The first point has been expressed by the resident speak groups through emails and discussed in group meetings. They wish that they could have been made aware of the requirement that each student must participate in interviews earlier in the semester, especially because they were given the impression that it was unnecessary for all students to conduct the field work (and literally impossible because the CBLI organized field trips set limits on the number of representatives from each group). The students claim that they would have made more of an effort to visit their specified city earlier on if they had know that such participation was mandatory. Because many of them are preparing to leave campus and travel home for winter vacations, it will be hard for them to organize interview trips to their respective cities, especially for those students who do not live close to Princeton or their respective cities.
The second point is more specific to the New Brunswick and Newark group members, who even after going on their CBLI field trips will have to make another trip to their cities because they were unable to secure enough interviews. The New Brunswick group was sent to a food pantry where only heads of local food providing agencies were present and there were no residents to be found or interviewed. While the interviews they conducted with the agency heads will add to their final project, they will still need to make time to secure interviews with actual New Brunswick residents so to meet the requirements for their papers. The Newark group encountered a similar problem in which they were dropped off at a location to conduct fieldwork where no residents were present. They were able switch locations, but because of delays earlier in the day, only secured four interviews. They do not believe that four interviews will be sufficient to base their entire research project on.

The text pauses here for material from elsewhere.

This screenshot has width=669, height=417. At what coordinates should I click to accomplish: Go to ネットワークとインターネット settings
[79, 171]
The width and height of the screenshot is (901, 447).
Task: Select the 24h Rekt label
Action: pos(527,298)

They have tentatively scheduled an independent trip into Newark for this Friday in hopes of conducting more research.
Ultimately, while inconvenient and frustrating, the students in the residents speak group need more interviews in order to complete their final projects. While it will be more demanding and require them to make more of an effort, it is by no means an impossible feat. Hopefully, in the next few days the groups will be able coordinate further research. If actual fieldwork proves to be unfeasible due to the last minute nature of the endeavor, referencing previous interviews and findings or conducting phone interviews have been proposed as alternatives for those group members who have not yet had the chance to personally investigate resident opinions about food.